Enterprise Excellence

Normand L. Frigon and Harry K. Hackson, John Wiley and Sons, Hoboken, NJ, 2009, 474 pp., $95.00 (book).

This book is organized into 10 chapters, with key points summarized at the end of each. The first chapter is an introduction intended to break the ice on Frigon and Jackson’s definition of enterprise excellence, and its value to the organization. Chapters 2, 3 and 4 focus on management and the deployment of enterprise excellence including change management. Chapters 5 to 10 are focused on improvement tools.

The book is a compendium highlighting Armament Research, Development and Engineering Center’s Malcolm Baldrige national Quality Award in 2007. The book covers the organization’s ambitious approach to outlining all the tools and techniques in lean enterprise and Six Sigma, including the details of using milestone charts and program evaluation and review technique charts.

One of the chapters focuses on all the statistical process control techniques to measure at the shop-floor level and can get heavy technically. But it does not address strategic measurement systems, such as the balanced scorecard or policy deployment techniques.

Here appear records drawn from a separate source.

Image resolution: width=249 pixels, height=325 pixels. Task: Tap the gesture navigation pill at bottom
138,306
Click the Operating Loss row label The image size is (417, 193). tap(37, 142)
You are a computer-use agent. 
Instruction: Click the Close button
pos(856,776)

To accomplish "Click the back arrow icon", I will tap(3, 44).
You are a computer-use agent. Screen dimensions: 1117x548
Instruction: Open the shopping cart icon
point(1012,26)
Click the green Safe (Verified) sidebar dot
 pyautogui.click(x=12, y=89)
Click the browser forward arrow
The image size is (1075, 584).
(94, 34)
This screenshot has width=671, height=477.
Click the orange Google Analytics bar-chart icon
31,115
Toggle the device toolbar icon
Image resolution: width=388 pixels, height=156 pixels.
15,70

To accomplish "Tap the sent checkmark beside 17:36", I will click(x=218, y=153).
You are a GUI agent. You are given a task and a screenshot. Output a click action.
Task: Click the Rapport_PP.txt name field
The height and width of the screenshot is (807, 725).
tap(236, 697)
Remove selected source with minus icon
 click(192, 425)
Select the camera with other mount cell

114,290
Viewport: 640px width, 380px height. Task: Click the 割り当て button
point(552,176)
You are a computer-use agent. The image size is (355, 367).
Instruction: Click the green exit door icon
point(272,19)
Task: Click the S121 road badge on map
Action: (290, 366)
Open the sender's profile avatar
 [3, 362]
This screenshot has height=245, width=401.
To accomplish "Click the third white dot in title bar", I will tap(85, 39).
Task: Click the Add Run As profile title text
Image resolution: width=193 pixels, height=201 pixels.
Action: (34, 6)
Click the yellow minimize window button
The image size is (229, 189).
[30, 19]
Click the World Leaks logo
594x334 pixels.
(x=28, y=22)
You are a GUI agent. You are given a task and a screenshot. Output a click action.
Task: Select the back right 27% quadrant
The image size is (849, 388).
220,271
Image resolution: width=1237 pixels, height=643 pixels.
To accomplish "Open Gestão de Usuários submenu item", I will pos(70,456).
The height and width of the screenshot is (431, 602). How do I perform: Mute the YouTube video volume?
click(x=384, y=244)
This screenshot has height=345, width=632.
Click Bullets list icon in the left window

This book is a good primer for the manager who would like a reference to strategic application of enterprise excellence and how to turn a 1960-era organization on its ear and bring it up to speed in the 21st century. It gives a good description of most improvement tools and when to apply them and is very ambitious, although it barely touches on some of the most important key tools, such as benchmarking and value stream mapping.

Reviewed by Bill Baker
Speed To Excellence
Santa Fe, NM

Executive Focus: Your Life and Career

Grace L. Duffy and John W. Moran, ASQ Quality Press, 2009, 168 pp., $30 list, $18 member (book).

Duffy and Moran have blended their insights and expertise to create a compendium of do’s and don’ts presented in an easy-to-comprehend format. Intended as a stimulus for an executive’s self-assessment and adjustment, this book covers a great deal of ground in a few pages. The writing is as down-to-earth as one can get.

There are 12 chapters, plus a summary. Each chapter begins with a short, succinct list of questions. If the reader answers "yes" to one or more questions, then the door is opened to visit the topics and actions suggested by the questions. You can skip around the book as individual needs and interests may suggest. There are planning tools and suggestions for the reader’s self-adjustment.

This book is not a technical treatise on everything you need to know and do to attain and maintain a successful career as an executive. It provides the opportunity for individual improvement, usually in very simple ways. It would be safe to say that if you adopt, adapt and apply just one suggestion from the 168 pages, your time was well spent, your work became more fun, your stress level was reduced, and quite possibly the people you deal with found you more balanced in your interactions with them.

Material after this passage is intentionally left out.